When you reach the line that contains "联系我们 (73, 275)" in the data below, start reproducing lines exactly, and stop after the line that contains "OLMo (67, 474)".

(Beginning of EXERCISE DATA)

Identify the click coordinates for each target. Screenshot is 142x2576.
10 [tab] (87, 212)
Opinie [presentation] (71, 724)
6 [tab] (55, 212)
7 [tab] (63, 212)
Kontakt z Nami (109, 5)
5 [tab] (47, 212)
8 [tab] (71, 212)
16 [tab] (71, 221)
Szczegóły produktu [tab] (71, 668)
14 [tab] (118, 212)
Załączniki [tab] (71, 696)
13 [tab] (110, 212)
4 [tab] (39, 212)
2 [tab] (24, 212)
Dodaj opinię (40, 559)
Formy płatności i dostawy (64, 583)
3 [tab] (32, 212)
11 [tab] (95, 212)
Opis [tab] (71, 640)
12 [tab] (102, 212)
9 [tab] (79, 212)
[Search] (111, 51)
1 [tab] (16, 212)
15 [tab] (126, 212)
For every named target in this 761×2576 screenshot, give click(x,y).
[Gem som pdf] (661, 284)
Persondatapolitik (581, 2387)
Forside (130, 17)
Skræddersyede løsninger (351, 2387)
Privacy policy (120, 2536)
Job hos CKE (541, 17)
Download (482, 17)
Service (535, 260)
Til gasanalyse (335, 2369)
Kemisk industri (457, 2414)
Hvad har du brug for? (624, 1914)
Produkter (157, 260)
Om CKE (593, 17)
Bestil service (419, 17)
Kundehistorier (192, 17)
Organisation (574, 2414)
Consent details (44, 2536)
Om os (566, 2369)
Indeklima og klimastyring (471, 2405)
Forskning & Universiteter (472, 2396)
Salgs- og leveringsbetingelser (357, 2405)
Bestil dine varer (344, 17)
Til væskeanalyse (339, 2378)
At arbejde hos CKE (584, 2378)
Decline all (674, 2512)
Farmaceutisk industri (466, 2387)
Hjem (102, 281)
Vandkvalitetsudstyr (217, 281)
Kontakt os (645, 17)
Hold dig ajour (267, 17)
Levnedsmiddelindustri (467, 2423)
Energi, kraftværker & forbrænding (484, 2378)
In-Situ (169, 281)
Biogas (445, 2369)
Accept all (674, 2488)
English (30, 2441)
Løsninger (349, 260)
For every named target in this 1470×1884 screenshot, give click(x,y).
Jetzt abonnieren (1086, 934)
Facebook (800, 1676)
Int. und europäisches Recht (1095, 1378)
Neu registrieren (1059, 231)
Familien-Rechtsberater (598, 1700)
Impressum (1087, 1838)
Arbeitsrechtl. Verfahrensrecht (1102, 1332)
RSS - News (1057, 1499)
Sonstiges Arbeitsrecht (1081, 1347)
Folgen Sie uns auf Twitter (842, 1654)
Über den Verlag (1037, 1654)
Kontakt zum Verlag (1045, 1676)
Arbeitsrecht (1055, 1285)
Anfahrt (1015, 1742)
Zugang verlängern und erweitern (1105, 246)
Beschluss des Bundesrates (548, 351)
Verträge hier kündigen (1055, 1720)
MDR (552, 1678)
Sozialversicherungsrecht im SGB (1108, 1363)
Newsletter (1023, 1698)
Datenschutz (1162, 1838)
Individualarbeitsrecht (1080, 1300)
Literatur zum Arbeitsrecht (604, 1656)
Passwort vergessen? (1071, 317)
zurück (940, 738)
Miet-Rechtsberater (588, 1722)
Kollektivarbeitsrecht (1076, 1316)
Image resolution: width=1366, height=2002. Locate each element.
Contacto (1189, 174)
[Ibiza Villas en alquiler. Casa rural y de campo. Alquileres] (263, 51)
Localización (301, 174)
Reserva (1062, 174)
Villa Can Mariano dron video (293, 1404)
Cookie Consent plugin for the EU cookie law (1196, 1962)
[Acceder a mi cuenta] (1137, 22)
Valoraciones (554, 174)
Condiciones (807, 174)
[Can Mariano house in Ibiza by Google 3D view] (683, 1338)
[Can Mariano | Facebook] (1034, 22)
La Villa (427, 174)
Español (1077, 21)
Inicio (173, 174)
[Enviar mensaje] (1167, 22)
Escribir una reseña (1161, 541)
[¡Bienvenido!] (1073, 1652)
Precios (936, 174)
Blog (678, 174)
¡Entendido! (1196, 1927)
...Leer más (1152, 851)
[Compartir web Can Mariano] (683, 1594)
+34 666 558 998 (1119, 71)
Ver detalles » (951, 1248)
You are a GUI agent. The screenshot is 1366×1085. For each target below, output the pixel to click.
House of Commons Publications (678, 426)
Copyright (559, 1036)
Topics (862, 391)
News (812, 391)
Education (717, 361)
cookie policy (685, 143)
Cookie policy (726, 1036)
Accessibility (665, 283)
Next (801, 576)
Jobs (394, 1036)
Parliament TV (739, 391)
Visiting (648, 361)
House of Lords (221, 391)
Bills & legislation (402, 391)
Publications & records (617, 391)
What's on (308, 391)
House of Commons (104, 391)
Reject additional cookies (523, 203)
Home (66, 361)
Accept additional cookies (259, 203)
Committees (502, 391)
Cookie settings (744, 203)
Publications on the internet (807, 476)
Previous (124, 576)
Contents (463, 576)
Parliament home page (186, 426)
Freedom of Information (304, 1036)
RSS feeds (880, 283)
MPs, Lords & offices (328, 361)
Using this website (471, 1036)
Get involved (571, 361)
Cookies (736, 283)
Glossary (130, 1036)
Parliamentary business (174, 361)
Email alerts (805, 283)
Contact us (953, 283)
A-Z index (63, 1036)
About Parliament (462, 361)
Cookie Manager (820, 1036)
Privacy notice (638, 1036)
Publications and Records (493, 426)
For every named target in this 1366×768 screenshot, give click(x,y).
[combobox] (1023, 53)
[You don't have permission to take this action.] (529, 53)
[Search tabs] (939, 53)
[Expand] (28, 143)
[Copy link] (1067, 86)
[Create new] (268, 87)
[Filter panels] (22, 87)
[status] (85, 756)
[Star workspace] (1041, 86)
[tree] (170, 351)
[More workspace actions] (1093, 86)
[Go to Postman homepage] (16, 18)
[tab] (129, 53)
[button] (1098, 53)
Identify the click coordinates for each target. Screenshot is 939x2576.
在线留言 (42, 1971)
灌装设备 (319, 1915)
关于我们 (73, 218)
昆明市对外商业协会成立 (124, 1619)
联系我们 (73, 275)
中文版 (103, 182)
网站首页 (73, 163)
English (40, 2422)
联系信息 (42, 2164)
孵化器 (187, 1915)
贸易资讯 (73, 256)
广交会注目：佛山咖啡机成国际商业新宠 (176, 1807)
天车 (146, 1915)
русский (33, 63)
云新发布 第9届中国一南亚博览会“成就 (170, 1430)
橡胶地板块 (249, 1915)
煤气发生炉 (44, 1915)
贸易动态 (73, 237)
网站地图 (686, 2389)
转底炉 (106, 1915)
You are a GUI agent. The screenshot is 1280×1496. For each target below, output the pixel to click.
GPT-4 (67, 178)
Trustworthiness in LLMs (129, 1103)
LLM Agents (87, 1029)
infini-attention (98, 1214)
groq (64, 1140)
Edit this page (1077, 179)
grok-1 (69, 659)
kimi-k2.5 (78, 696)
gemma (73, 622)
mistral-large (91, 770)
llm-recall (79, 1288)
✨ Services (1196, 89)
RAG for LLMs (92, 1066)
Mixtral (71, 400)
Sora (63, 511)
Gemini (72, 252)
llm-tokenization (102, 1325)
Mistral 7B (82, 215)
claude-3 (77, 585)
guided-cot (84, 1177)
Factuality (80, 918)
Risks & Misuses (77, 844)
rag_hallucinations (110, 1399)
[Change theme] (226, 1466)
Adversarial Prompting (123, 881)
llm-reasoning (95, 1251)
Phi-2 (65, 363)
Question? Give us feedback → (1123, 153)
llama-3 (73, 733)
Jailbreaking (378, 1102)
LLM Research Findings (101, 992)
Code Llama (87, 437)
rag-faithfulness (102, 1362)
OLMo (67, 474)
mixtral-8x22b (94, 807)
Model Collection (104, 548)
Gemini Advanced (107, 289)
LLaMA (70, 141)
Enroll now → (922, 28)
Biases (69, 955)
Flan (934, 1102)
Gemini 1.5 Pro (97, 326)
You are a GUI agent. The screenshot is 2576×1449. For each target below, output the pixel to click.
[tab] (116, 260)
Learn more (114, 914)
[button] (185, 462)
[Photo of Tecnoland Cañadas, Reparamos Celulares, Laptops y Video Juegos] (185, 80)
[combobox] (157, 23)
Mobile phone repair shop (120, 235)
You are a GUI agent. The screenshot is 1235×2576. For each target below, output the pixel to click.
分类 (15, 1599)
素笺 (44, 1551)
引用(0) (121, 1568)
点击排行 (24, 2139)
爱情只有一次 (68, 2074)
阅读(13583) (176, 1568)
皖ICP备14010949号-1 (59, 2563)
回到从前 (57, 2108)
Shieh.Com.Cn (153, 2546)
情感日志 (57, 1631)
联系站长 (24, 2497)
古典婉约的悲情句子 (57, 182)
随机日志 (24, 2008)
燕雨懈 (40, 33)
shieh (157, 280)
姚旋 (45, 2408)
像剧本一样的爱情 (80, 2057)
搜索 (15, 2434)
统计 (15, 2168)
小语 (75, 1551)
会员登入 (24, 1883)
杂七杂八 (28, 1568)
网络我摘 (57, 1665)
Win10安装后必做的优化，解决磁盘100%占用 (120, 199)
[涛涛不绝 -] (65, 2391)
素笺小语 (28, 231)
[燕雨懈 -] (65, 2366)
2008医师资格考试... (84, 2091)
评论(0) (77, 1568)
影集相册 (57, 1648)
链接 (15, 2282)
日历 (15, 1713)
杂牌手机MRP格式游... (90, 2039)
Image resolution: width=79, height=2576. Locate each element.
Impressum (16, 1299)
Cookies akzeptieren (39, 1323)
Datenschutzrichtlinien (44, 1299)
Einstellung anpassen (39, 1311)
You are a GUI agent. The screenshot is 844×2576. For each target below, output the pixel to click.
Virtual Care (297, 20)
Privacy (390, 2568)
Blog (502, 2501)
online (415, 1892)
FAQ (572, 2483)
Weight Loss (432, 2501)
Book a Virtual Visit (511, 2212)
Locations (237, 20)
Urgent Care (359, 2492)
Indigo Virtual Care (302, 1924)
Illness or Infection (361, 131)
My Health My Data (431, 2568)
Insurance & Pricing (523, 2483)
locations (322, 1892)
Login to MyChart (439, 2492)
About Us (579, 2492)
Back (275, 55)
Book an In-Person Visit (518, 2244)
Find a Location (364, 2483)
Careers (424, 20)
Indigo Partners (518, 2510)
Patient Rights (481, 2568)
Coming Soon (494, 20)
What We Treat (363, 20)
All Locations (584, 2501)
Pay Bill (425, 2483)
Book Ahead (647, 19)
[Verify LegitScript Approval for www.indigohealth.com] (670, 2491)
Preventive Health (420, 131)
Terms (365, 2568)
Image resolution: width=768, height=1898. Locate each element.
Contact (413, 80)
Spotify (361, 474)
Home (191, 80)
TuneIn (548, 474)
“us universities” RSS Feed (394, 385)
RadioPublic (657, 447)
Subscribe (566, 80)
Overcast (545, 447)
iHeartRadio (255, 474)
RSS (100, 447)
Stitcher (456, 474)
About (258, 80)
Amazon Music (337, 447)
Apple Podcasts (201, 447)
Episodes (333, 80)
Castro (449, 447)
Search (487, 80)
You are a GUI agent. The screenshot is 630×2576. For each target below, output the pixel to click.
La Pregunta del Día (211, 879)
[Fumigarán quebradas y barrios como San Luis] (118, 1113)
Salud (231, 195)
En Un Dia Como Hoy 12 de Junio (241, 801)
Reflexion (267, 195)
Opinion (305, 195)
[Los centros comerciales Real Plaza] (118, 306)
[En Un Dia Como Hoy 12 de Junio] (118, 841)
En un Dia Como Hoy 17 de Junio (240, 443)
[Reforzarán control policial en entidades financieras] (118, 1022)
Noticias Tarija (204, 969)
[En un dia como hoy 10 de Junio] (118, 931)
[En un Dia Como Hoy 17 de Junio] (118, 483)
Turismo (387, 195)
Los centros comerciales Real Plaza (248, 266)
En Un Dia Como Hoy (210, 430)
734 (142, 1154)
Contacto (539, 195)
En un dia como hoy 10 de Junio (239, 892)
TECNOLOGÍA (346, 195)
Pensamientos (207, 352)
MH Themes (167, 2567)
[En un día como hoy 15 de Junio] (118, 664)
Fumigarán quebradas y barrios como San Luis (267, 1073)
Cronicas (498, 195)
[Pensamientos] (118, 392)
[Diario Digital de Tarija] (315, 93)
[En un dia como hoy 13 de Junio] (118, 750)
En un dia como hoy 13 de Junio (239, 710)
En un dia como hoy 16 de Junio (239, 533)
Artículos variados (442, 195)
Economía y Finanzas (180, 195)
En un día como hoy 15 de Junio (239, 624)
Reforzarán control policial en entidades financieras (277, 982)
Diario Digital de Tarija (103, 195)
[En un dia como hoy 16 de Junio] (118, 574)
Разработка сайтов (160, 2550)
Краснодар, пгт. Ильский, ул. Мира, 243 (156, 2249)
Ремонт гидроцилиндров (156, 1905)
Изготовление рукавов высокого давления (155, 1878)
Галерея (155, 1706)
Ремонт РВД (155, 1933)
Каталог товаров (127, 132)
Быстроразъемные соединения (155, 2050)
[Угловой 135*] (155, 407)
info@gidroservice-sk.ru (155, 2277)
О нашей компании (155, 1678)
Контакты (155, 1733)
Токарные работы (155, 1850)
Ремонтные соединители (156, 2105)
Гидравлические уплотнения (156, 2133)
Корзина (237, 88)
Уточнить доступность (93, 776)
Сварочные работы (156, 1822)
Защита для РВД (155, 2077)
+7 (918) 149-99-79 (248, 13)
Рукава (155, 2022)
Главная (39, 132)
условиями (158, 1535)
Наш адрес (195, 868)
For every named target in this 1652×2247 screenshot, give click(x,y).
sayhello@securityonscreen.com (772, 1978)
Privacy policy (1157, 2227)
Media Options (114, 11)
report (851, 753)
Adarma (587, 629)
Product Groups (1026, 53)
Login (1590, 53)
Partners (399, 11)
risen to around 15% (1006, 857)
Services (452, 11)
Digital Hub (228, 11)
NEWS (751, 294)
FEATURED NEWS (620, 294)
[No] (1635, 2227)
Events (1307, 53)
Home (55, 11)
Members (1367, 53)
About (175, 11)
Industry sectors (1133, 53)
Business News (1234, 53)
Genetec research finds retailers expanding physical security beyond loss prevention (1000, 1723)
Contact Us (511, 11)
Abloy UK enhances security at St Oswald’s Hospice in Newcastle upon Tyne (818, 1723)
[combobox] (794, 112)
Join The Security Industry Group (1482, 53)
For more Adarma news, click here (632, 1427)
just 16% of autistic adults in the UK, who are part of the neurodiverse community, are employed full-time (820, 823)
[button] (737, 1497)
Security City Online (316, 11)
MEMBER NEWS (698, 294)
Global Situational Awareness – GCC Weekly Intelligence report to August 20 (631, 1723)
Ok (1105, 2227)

(End of EXERCISE DATA)

THE COMPLETED TASK -
联系我们 (73, 275)
中文版 (103, 182)
网站首页 (73, 163)
English (40, 2422)
联系信息 (42, 2164)
孵化器 (187, 1915)
贸易资讯 (73, 256)
广交会注目：佛山咖啡机成国际商业新宠 (176, 1807)
天车 (146, 1915)
русский (33, 63)
云新发布 第9届中国一南亚博览会“成就 (170, 1430)
橡胶地板块 (249, 1915)
煤气发生炉 (44, 1915)
贸易动态 (73, 237)
网站地图 (686, 2389)
转底炉 (106, 1915)
You are a GUI agent. The screenshot is 1280×1496. For each target below, output the pixel to click.
GPT-4 (67, 178)
Trustworthiness in LLMs (129, 1103)
LLM Agents (87, 1029)
infini-attention (98, 1214)
groq (64, 1140)
Edit this page (1077, 179)
grok-1 (69, 659)
kimi-k2.5 (78, 696)
gemma (73, 622)
mistral-large (91, 770)
llm-recall (79, 1288)
✨ Services (1196, 89)
RAG for LLMs (92, 1066)
Mixtral (71, 400)
Sora (63, 511)
Gemini (72, 252)
llm-tokenization (102, 1325)
Mistral 7B (82, 215)
claude-3 (77, 585)
guided-cot (84, 1177)
Factuality (80, 918)
Risks & Misuses (77, 844)
rag_hallucinations (110, 1399)
[Change theme] (226, 1466)
Adversarial Prompting (123, 881)
llm-reasoning (95, 1251)
Phi-2 (65, 363)
Question? Give us feedback → (1123, 153)
llama-3 (73, 733)
Jailbreaking (378, 1102)
LLM Research Findings (101, 992)
Code Llama (87, 437)
rag-faithfulness (102, 1362)
OLMo (67, 474)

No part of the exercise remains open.